My calculations using Kirchhoff's laws show that R2 has a voltage of 3.012V and a current of 0.00151A. They also show that R3 has a voltage of 3.012V also and a current of 0.0012A.

The first thing you need to know before proceeding with the Thevenin's equivalent circuit is that the Vth that you find is not the voltage across your resistor (R2 in this case). In fact it is the voltage that appears at the voltmeter when your probes are at nodes A and B and WHEN YOU HAVE NOTHING CONNECTED TO THE TERMINALS A AND B.

Having said this I start with finding the Thevenin's resistance(Rth). For finding Rth, you need to short the voltage sources. Once you short the voltage sources, you end up with something like this circuit:

simulate this circuit – Schematic created using CircuitLab

Now placing the ohmmeter in the terminals A and B gives you the resistance of 1.386k (5.6k || 2.5k || 7k). This is the required value of Rth.

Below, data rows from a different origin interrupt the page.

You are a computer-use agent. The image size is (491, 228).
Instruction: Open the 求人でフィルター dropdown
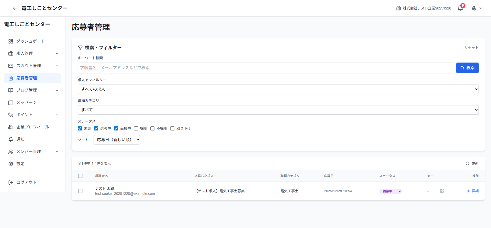point(278,89)
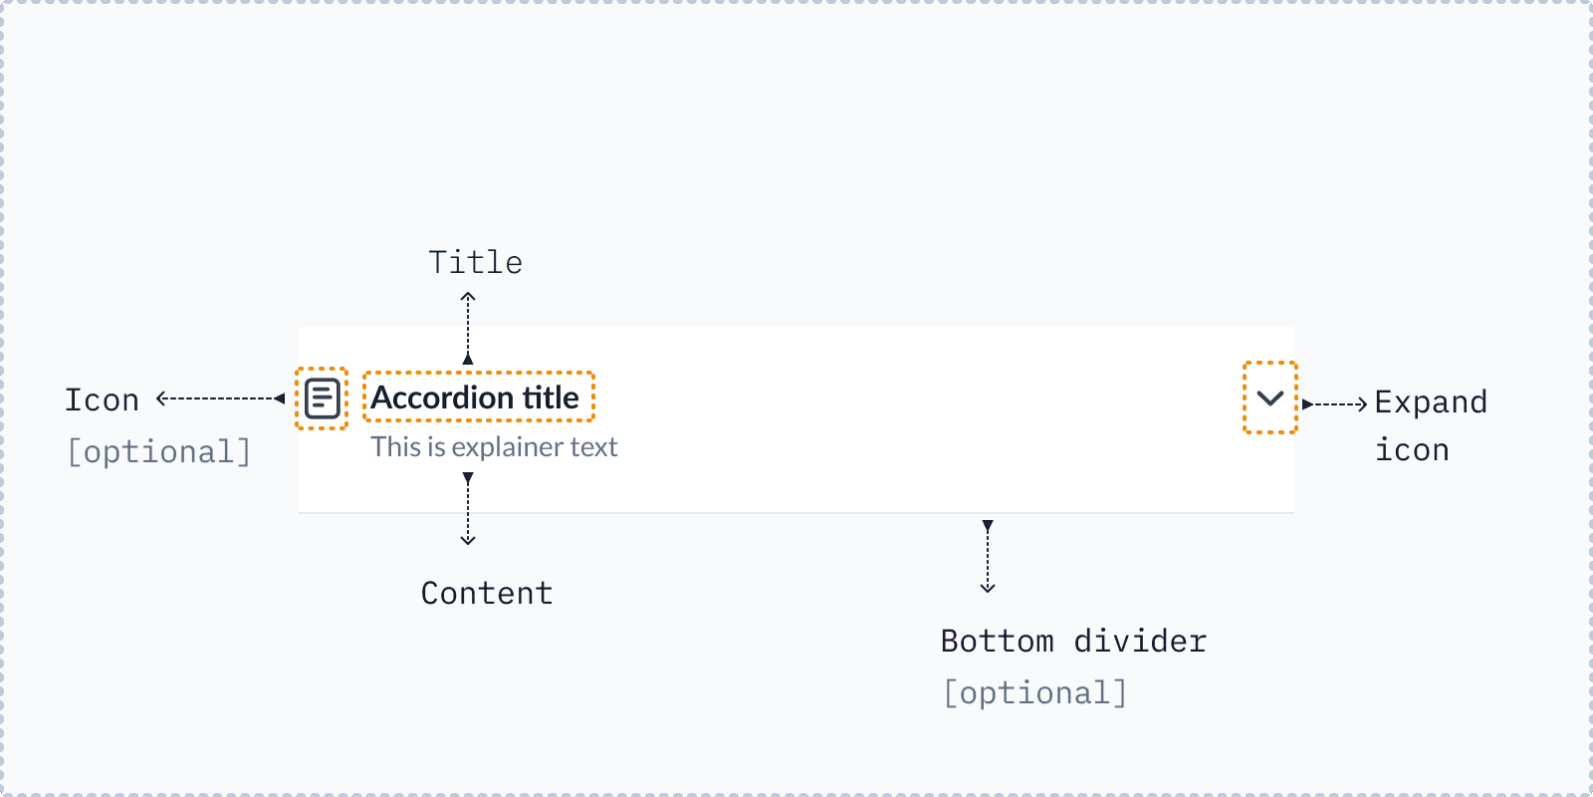This screenshot has width=1593, height=797.
Task: Click the downward arrow tip pointing to Content
Action: 468,540
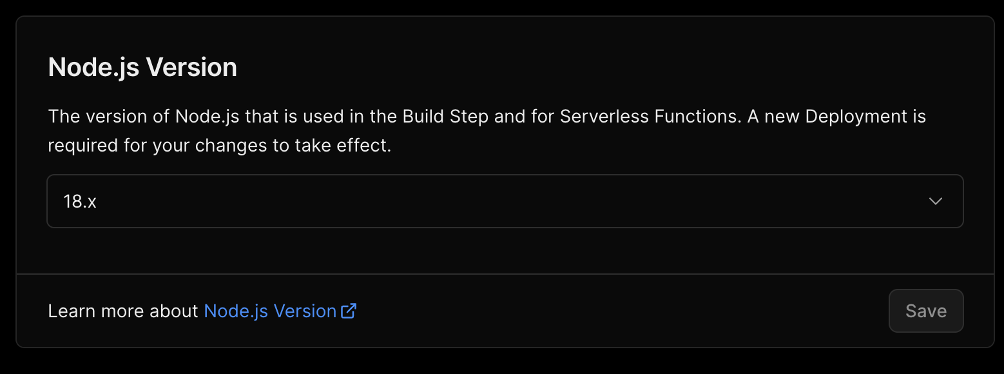Click "required for your changes to take effect" text
The image size is (1004, 374).
[220, 146]
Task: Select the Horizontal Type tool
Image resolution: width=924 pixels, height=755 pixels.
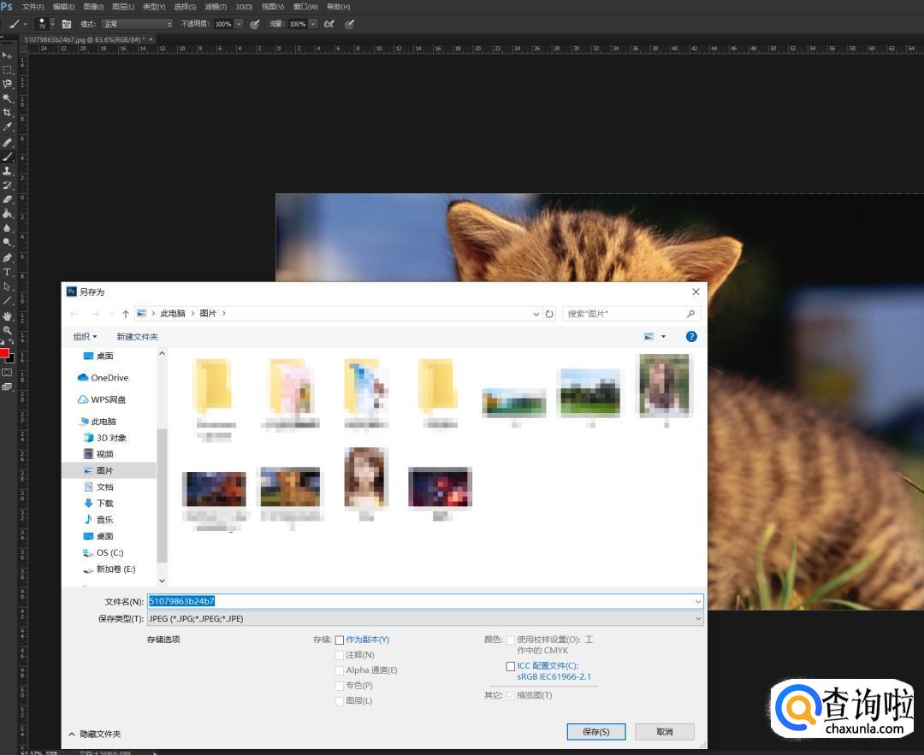Action: [7, 272]
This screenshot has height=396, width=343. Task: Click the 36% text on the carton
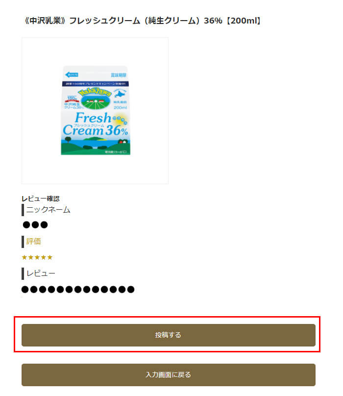(117, 130)
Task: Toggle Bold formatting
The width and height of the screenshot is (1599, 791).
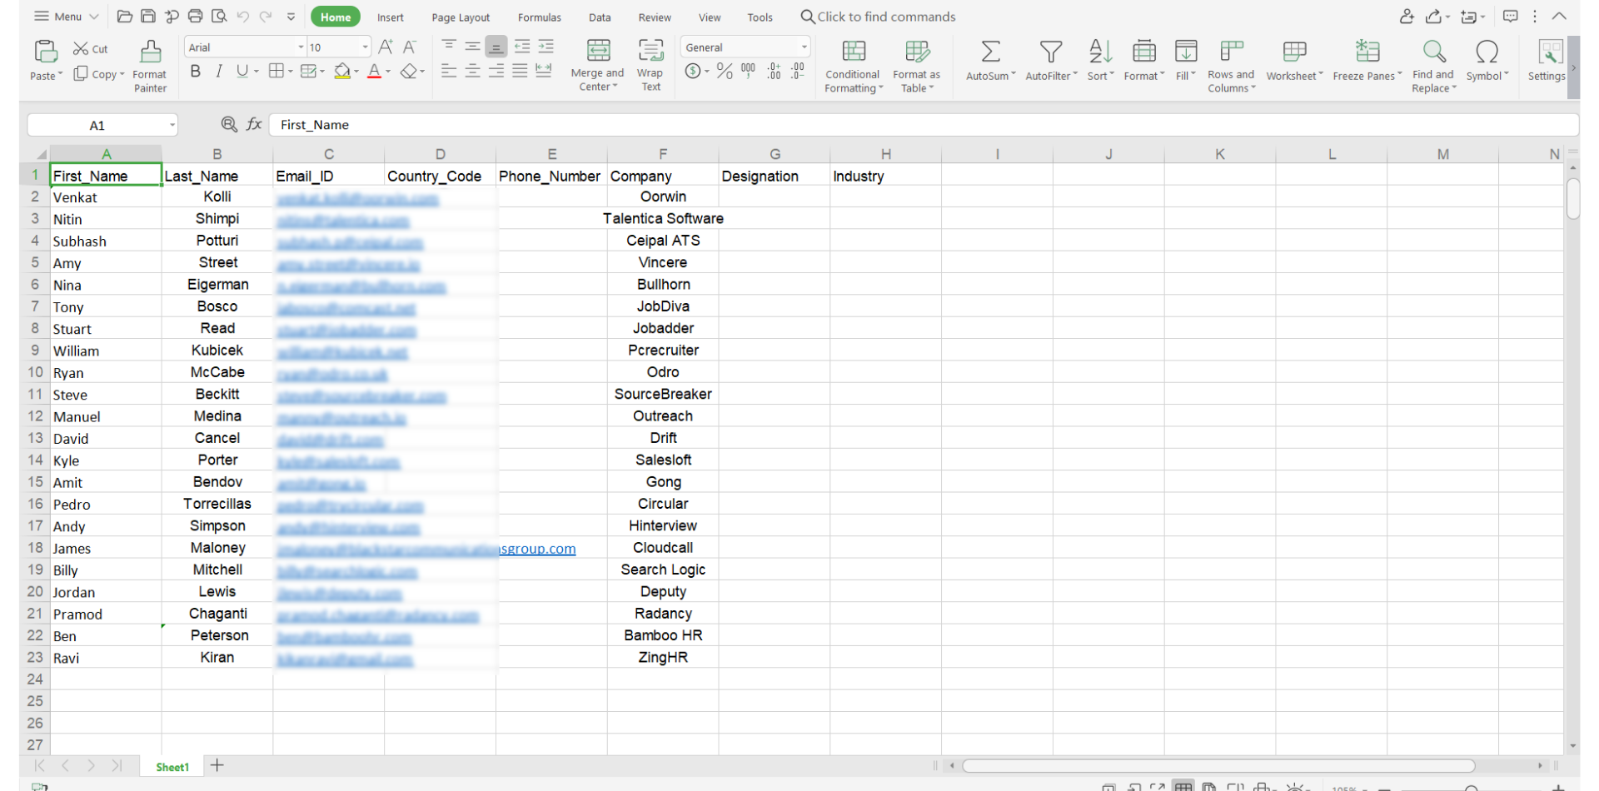Action: [x=195, y=72]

Now in order to find the Thevenin's voltage, you can short one voltage at a time and carry out the calculation to find the voltage across the terminals AB due to each source individually. Then you can add up the results. I will short the 7V source and find the voltage at AB due to 15V source.

simulate this circuit

Reducing the parallel combination of 2.5k and 7k (2k is not taken because it is open circuited actually) into single resistor, the equivalent resistance is 1.84k. Simply applying the voltage divider rule gives you the voltage of 3.71V across AB. This is the voltage at AB due to 15V.

Similarly analyzing the circuit by shorting 15V, you will get the voltage of 1.38V across AB due to 7V source.

Adding these two voltages gives you the total voltage of 5.09V at AB which is the required value of Vth.

So the final circuit looks something like this:

simulate this circuit

If you place your 2k resistor at the terminal AB you will get the result same as your simulation.